Plantar algo é sempre um trabalho de esperança, um investimento no futuro. Até as sementes de agrião que os meus filhos colocam numa caixa de ovos com algodão molhado provocam neles uma admiração pelo milagre da vida.
O deleite que eles sentem com esses brotos verdes é um reflexo de algo profundo dentro de nós, algum senso de alinhamento com um mundo que pulsa com vida. Aqui está a história da Bíblia colocada no parapeito da janela da nossa cozinha.
Quer você tenha um terreno, vários hectares de parque ou uma jardineira no 17º andar, este é o lugar de enriquecimento espiritual para milhões de pessoas.
Na verdade, um terço da população do Reino Unido considera-se jardineiro regular, o que torna esta actividade uma actividade mais popular do que ir a concertos, ao cinema ou praticar desporto.
Aqueles de nós que amamos os nossos jardins somos um grande recurso inexplorado na luta por um futuro mais verde e cheio de vida para os nossos netos. Mas apesar de todo este apoio popular, os nossos partidos políticos parecem trair este instinto natural.
O Partido Verde preocupa-se mais com a política do Médio Oriente do que com a saúde do planeta. Os conservadores há muito perderam o instinto de conservar.
Há vinte anos, David Cameron rebatizou o partido usando um carvalho como logotipo, mas isso sinalizou pouco em termos de conservação.
Aqui em Kew Gardens eles estão preparando-se para um futuro mais quente, em que as árvores nativas correm sério risco de morrer.

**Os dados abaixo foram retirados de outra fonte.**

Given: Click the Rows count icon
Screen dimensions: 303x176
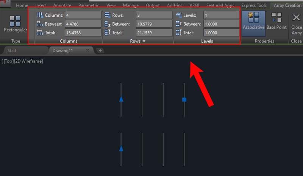Looking at the screenshot, I should pos(107,15).
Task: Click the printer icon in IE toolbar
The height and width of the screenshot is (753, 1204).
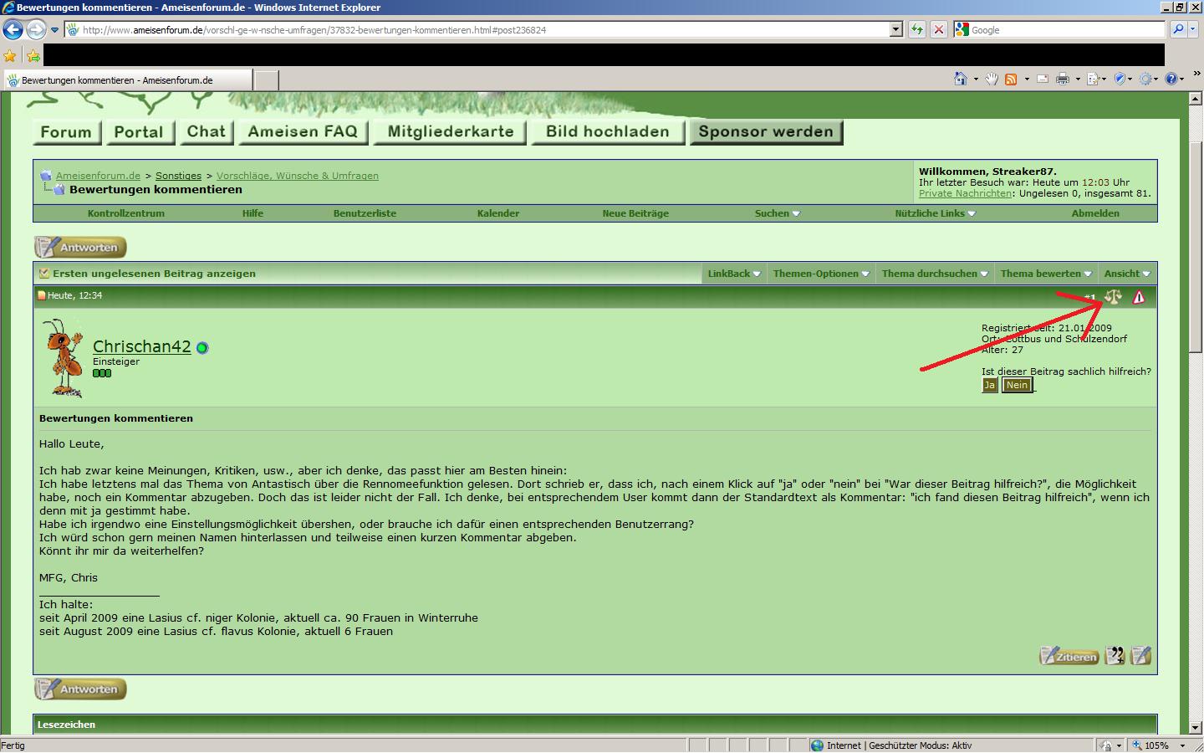Action: pyautogui.click(x=1062, y=79)
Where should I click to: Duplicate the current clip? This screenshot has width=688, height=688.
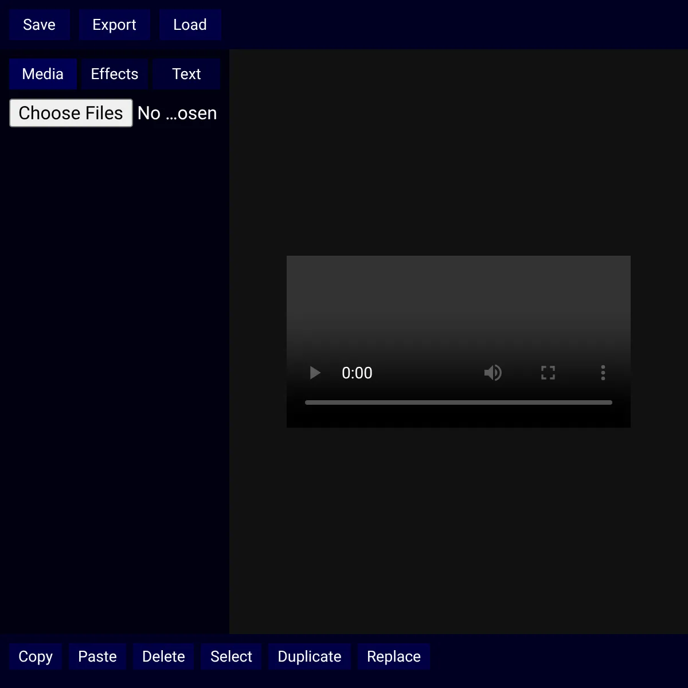(310, 656)
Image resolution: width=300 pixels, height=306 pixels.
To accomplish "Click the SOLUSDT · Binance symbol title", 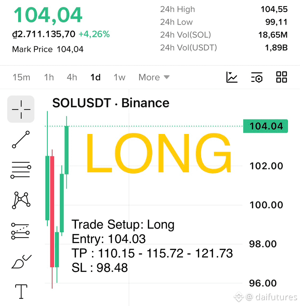I will pos(111,103).
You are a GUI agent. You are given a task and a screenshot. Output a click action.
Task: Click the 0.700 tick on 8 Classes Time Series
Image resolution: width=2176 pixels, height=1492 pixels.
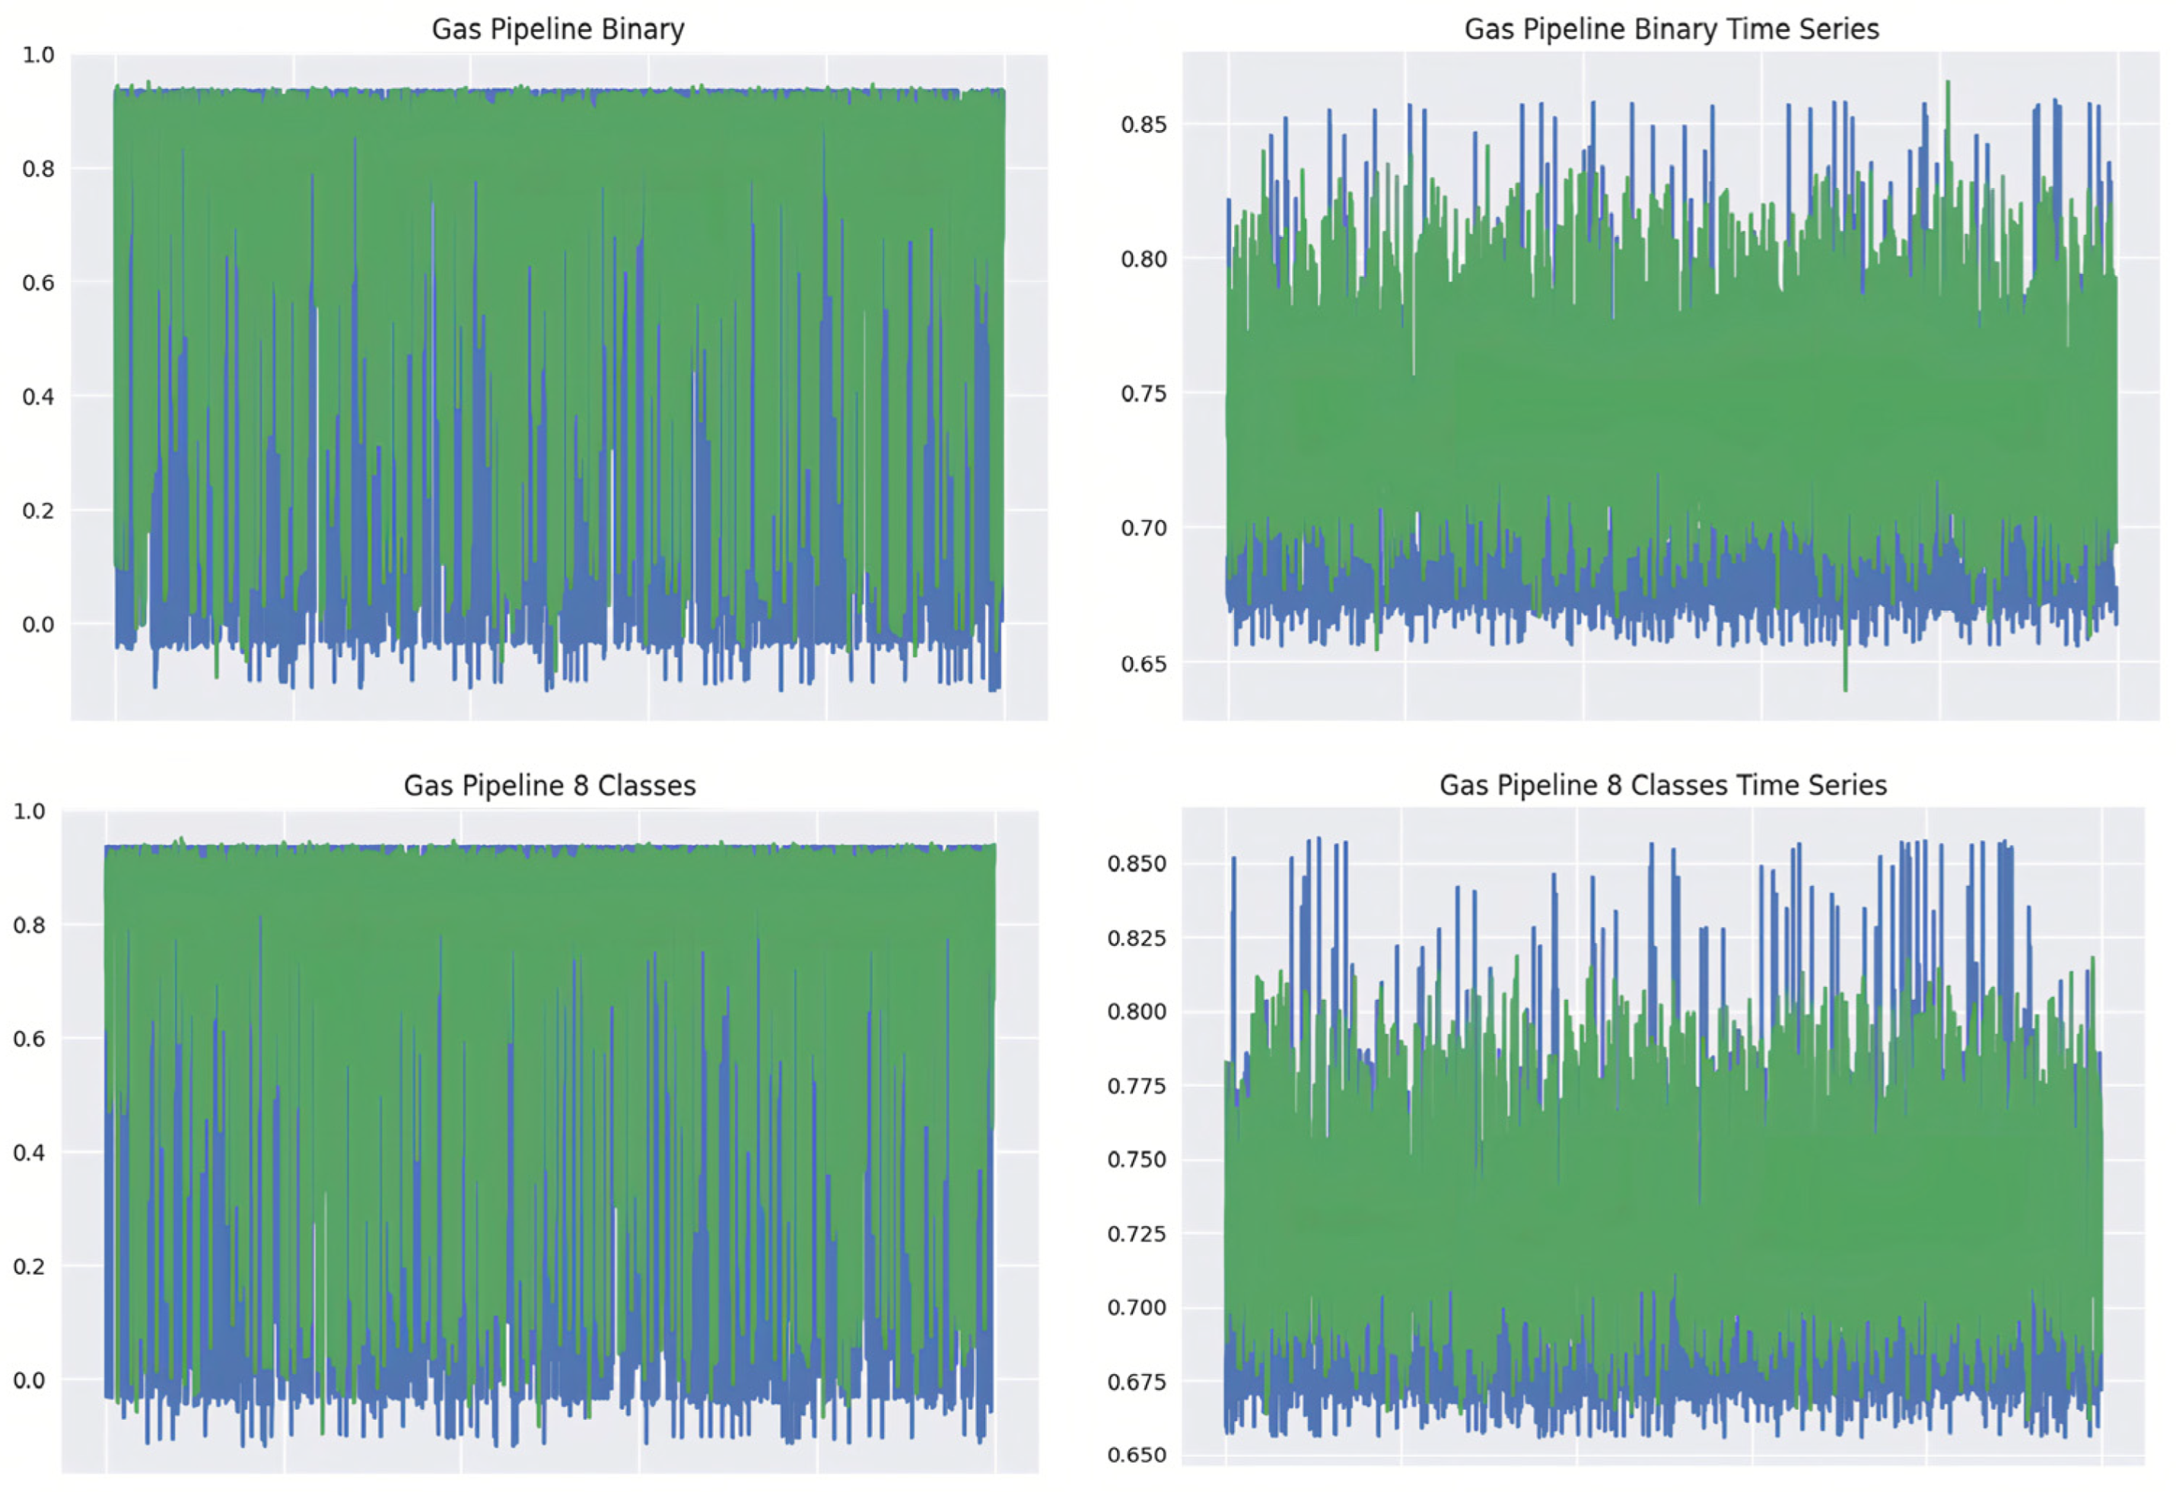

A minha paróquia tem a pretensão de ser a mais biodiversa do mundo. Árvores e plantas foram trazidas de todo o planeta. Uma árvore foi plantada aqui por volta de 1762.
No entanto, mais de metade das 11 mil árvores de Kew poderão não sobreviver neste século. Os cientistas que modelam padrões climáticos aconselharam que dentro de 50 anos o nosso clima poderá parecer-se mais com o do sul da Europa e, por isso, pretendem plantar a próxima geração de árvores que sejam nativas de locais com um ambiente mais quente e seco.
Os carvalhos nativos, como os do logotipo conservador, podem se tornar uma coisa do passado.
A esperança é difícil de encontrar. Mas a esperança é eterna. No espaço, uma obra de extraordinária realização científica dirige-se à Lua, uma nave que leva o nome da deusa grega da natureza, Ártemis.
Os primeiros astronautas que foram à Lua falaram da sua surpresa porque o que mais aprenderam na sua aventura não foi sobre a Lua, mas sobre a Terra. Ver o planeta do espaço fez com que apreciassem o quão frágil ele parecia.
Passou a ser chamado de efeito de visão geral e foi frequentemente associado a uma nova forma de pensar sobre a existência do nosso planeta e a uma maior apreciação da própria vida.
Aqui na igreja também estaremos comemorando o efeito visão geral nesta Páscoa. É uma história ampla, onde um homem é cruelmente pendurado em uma árvore há 2.000 anos e ainda assim ele volta do túmulo para dar vida a todos.
Você não precisa ir ao espaço para apreciar a natureza cósmica desta história. Vá para o seu jardim. Sente-se em silêncio por um momento. Considerai as aves do céu e os lírios do campo.
Mais uma vez, a vida se renova. Aleluia!